Edgar morreu aos 81 anos, enquanto operava um torno de CNC, vítima de um infarto fulminante. Apesar de ser “Católico Apostólico Romano” (como gostava de dizer) seu funeral não foi realizado por um padre. Isso porque, a Igreja Católica terceirizou o serviço das missas de corpo presente. Por conta disto, um pastor neopentecostal foi enviado; e apesar das diversas recomendações e preces do sacerdote, Edgar acordou no purgatório com o barulho ensurdecedor de uma sirene. Confuso e transpirando muito, viu um homem baixo, barrigudo, de capacete, segurando com a mão direita uma prancheta, aproximar-se rapidamente.

— Levante-se, levante-se! Está pensando que aqui é um SPA?

— Em que lugar eu estou? (Questionou Edgar).

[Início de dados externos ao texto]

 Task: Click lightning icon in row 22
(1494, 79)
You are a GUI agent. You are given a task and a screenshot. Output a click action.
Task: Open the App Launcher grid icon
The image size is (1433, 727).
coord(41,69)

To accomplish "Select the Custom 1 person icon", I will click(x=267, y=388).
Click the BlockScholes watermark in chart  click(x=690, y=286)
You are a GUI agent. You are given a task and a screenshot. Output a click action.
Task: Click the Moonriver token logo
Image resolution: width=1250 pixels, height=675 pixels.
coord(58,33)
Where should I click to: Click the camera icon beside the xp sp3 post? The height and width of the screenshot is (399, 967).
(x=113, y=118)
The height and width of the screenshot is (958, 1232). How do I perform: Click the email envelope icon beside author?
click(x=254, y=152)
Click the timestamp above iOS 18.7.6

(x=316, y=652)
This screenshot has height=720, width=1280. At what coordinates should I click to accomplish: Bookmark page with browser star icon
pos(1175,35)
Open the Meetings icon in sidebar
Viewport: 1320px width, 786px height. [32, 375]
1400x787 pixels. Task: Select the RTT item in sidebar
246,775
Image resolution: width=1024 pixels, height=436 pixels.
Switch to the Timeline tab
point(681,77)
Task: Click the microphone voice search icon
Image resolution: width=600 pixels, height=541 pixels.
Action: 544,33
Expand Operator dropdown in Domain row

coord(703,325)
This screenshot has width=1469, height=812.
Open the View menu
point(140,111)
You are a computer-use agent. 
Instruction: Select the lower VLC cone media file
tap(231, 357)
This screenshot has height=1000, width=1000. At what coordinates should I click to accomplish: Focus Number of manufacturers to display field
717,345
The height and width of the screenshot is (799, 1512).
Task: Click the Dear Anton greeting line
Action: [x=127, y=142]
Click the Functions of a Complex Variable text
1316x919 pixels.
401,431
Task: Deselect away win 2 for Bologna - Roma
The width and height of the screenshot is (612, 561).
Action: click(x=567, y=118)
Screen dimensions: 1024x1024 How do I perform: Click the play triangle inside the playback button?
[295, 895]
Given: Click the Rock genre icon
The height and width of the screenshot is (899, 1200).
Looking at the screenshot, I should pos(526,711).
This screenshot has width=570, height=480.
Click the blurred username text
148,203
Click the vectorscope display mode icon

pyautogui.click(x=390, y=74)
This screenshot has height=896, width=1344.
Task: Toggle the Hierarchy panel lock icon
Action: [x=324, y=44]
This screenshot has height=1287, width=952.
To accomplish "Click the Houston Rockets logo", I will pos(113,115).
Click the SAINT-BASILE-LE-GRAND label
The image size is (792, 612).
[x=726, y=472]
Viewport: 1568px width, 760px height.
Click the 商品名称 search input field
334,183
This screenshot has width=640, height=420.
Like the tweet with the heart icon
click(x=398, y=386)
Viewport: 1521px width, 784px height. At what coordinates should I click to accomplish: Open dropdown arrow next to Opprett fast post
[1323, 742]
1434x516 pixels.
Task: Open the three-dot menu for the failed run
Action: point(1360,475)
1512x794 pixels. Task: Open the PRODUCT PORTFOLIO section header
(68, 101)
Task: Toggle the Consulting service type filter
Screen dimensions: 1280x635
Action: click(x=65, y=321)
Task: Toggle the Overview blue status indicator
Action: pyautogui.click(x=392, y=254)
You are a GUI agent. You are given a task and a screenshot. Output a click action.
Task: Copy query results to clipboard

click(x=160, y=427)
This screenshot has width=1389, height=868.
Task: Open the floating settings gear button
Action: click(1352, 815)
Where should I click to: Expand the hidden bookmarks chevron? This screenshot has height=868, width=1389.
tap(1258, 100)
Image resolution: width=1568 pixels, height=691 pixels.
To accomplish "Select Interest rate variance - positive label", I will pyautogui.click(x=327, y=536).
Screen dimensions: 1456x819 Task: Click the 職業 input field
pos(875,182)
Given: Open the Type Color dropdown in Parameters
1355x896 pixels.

— Você morreu e está no purgatório.

— Eu?

Não, minha mãe! É claro que é você! E olha se quiser ir para o descanso eterno, já vou lhe avisar: terá que trabalhar muito!

—Descanso eterno?

—É seu burro: o céu! Ou você prefere ficar aqui no purgatório?

—Não, não!

—Então trate de se levantar; coloque o uniforme e vá trabalhar. Há muito serviço na carvoaria…

—Sim, senhor…

Edgar trabalhou duro, sem um dia, sequer, de descanso. E depois de 144 anos, 11 meses, 15 dias e 2h45 minutos foi chamado, novamente, por seu encarregado:

— O negócio é o seguinte: tire seu uniforme, pois, finalmente, você irá para o descanso eterno.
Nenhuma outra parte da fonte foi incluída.